Most of the AI coverage in business media is either too abstract ("AI will transform your operations") or too narrow ("here's how to use ChatGPT for your social media"). Neither is useful if you're trying to identify what's actually worth building right now.
This is the practical version: five specific AI tasks that have proven value in service business operations, with enough detail to know whether they apply to your situation and how to start.
1. Enquiry classification
What it does: Reads an incoming message or email and categorises it — booking request, general enquiry, complaint, existing customer question, spam.
Why it matters: Most inboxes mix everything together. A human has to read every message to decide what it is before they can decide what to do with it. Classification does that automatically, so the routing step (who handles it, and how urgently) can happen without manual triage.
How to start: You don't need a fine-tuned model. A well-written prompt sent to a standard model (GPT-4o, Claude) with a few examples of each category produces reliable classification at scale. Start with three categories: "booking request", "existing customer", "other". Expand from there once the three-way split is working.
Realistic accuracy: Expect 85–90% accuracy with a good prompt. Build a human review step for the "other" category and anything flagged as low-confidence.
2. Enquiry summarisation
What it does: Reads a long, unstructured customer message and extracts the key fields: what they want, when they want it, any constraints mentioned.
Why it matters: Customers don't write structured intake forms. They write messages. "Hi, I'm looking for someone to sort out my garden, it's quite overgrown, maybe 3-4 hours work, I'm in Brixton, hoping to get it done before my daughter's birthday which is the 15th" contains all the relevant information but requires reading and interpretation to extract it.

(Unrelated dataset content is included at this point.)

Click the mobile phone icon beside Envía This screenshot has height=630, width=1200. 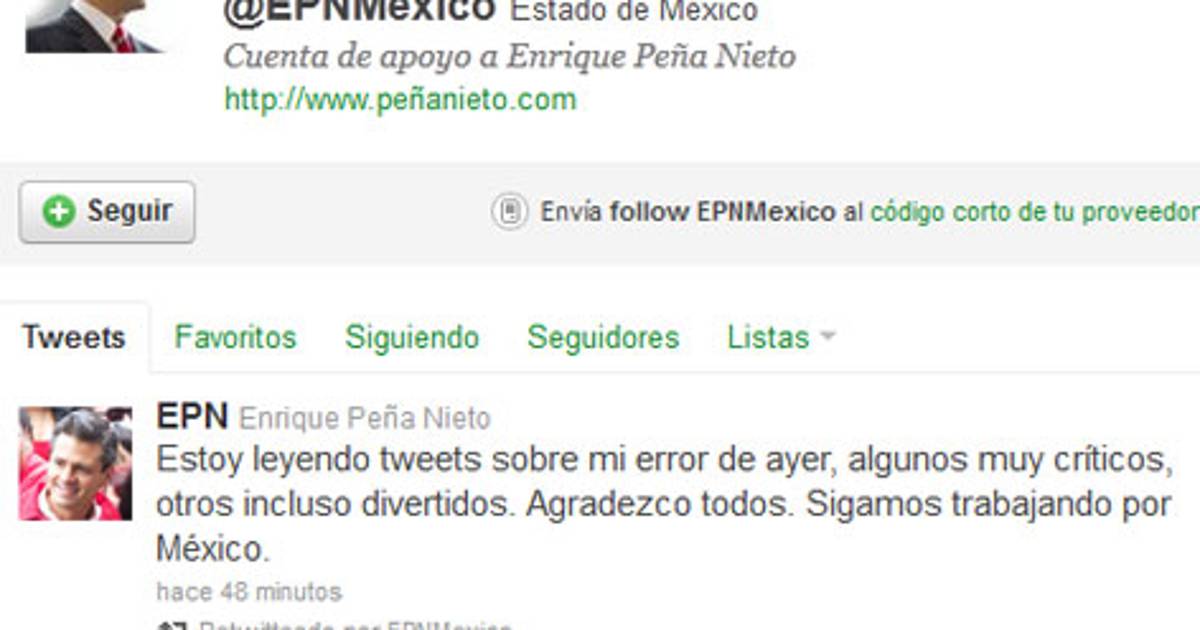tap(510, 212)
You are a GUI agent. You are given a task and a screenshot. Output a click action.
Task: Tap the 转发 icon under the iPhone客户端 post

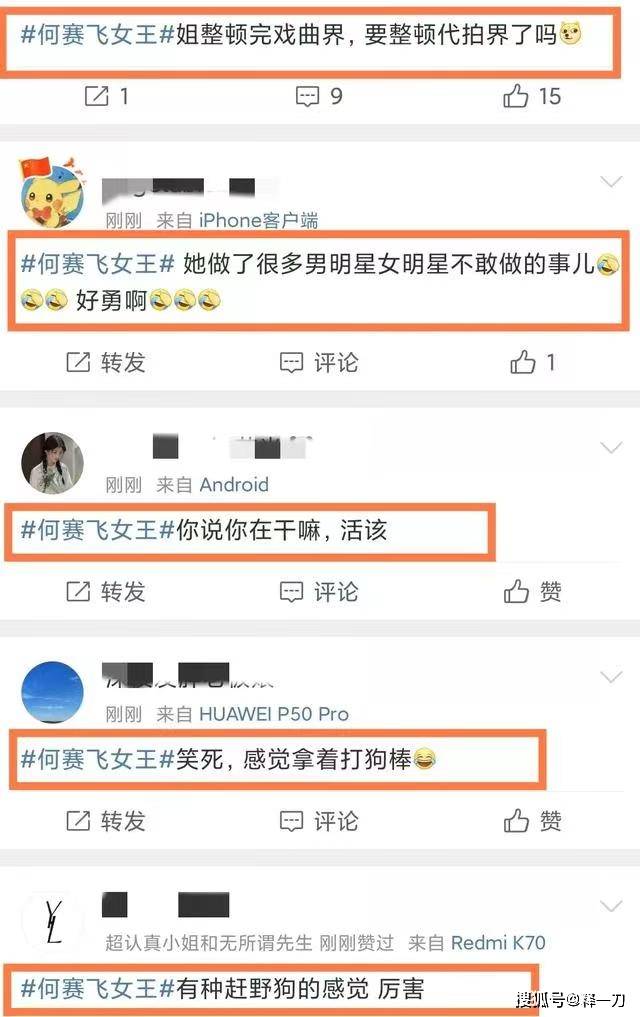(x=78, y=362)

How to start: Write a prompt that asks the model to extract specific fields from the message text. Pass the output to your CRM or booking system as structured data rather than free text. Start with the fields your team manually copies today.
3. Draft reply generation
What it does: Given an incoming enquiry and some context about the business (services, pricing, availability), generates a draft reply for a staff member to review, edit, and send.
Why it matters: The time cost of customer replies isn't reading the message — it's composing a response that's accurate, professional, and specific to the enquiry. A draft reduces that to editing, which is significantly faster.

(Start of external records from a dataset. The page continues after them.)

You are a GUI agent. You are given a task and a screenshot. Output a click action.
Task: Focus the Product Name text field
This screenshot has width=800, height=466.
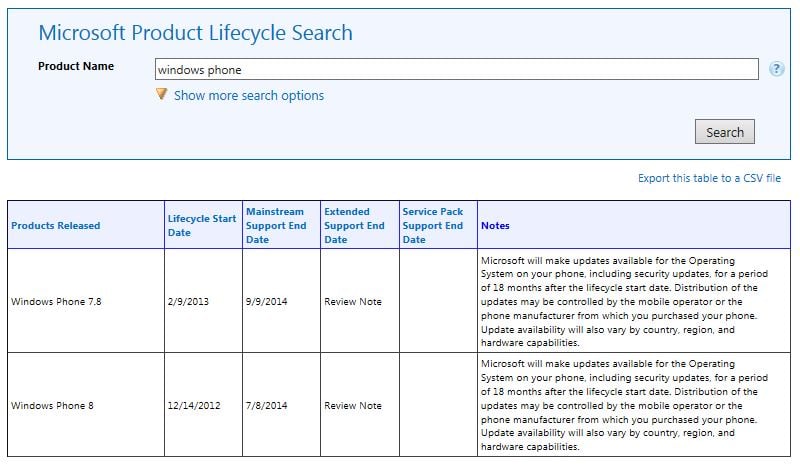[x=457, y=69]
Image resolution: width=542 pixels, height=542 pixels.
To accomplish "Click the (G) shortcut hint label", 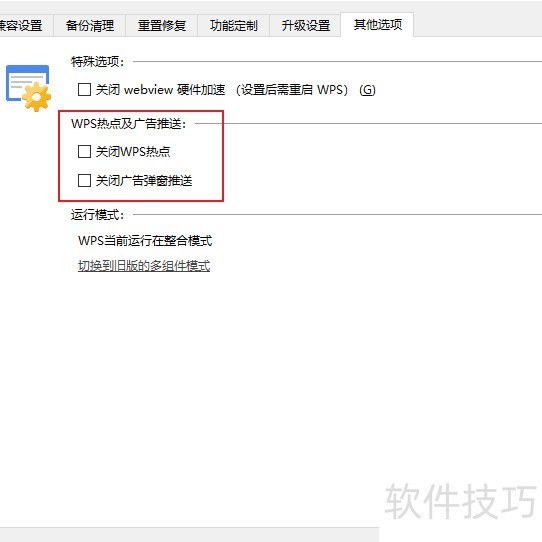I will click(x=367, y=90).
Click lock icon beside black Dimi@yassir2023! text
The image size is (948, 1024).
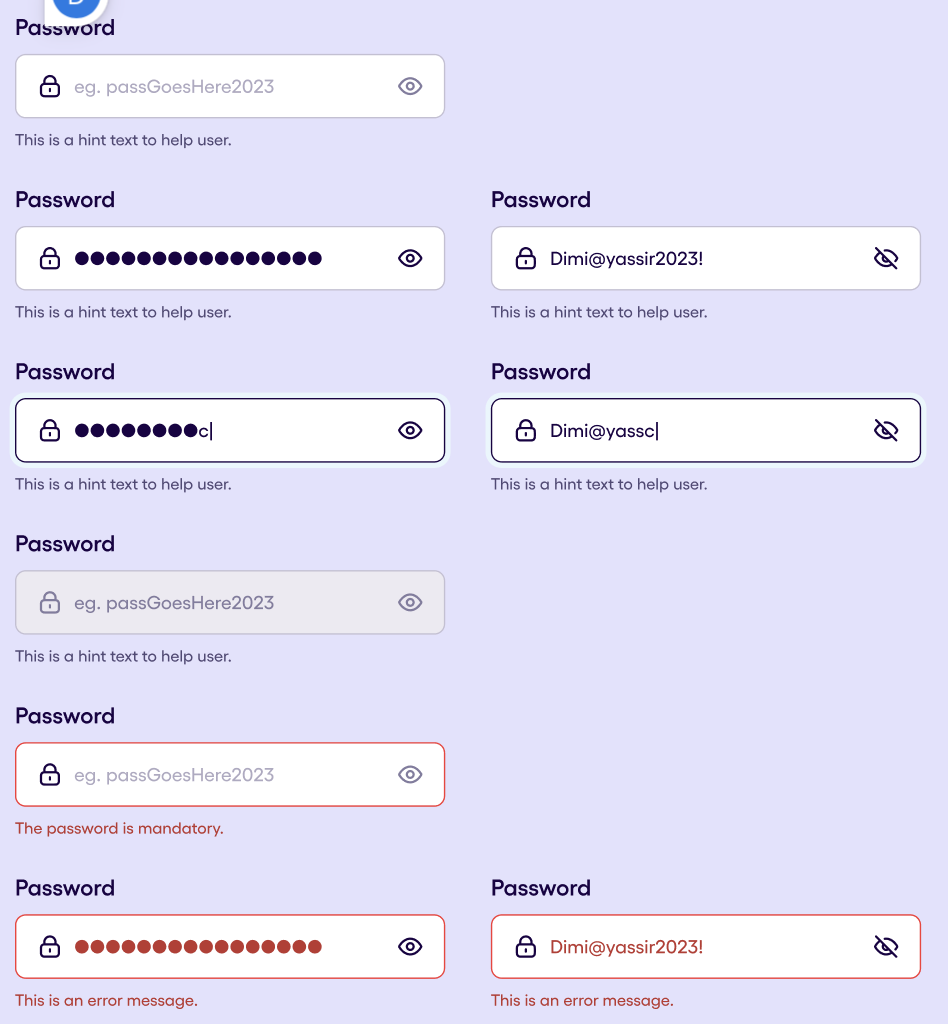[x=526, y=259]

Where it works well: Standard enquiries with predictable structure — pricing questions, availability checks, service descriptions. Where it works less well: complaints, edge cases, relationship-sensitive communications.
How to start: Keep the human in the loop. Generate drafts; don't send automatically. The goal is to halve the time to compose a response, not to remove the human entirely. Most teams see 40–60% time reduction on standard replies once they've tuned the prompt.
4. Lead triage
What it does: Scores an incoming enquiry against your ideal customer profile and flags it as high, medium, or low priority before it reaches a salesperson or account manager.
Why it matters: Not all leads are equal, and most teams don't have a consistent way to decide which ones to prioritise. A triage system means the best leads get a faster, better response — which is where your conversion rate improvement actually comes from.
How to start: Define your ideal customer profile clearly: what size business, what type of problem, what budget signals, what urgency. Write a prompt that evaluates an enquiry against each criterion. Start with binary (worth pursuing / not worth pursuing) and add nuance once you trust the output.
5. Document Q&A
What it does: Allows staff (or customers) to ask questions in plain language against a set of documents — policies, product specs, pricing guides, FAQs — and get accurate answers without searching manually.
Why it matters: Knowledge is often trapped in documents that are too long to read quickly. A customer asks "what's included in your standard package?" and the honest answer is "look at page 4 of the service agreement." With document Q&A, the system reads page 4 and answers directly.
Where it works well: Well-structured documents with clear factual content. Where it works less well: documents with ambiguous language, heavy legal interpretation required, or frequently changing content.
How to start: Pick one document — your most-referenced FAQ or pricing guide. Build a simple retrieval-augmented generation (RAG) system that chunks the document, embeds the chunks, and retrieves relevant chunks at query time. Most cloud AI providers now have managed RAG services that reduce the build time to a day or two.
The pattern across all five
None of these are about replacing human judgment. They're about removing the mechanical steps that precede it — reading, categorising, extracting, drafting, searching — so that the human time that remains is spent on the work only humans can do.
The return on each is different, but the principle is the same: identify where your team is doing repetitive cognitive work, and ask whether a well-designed AI step could do most of it, most of the time, well enough.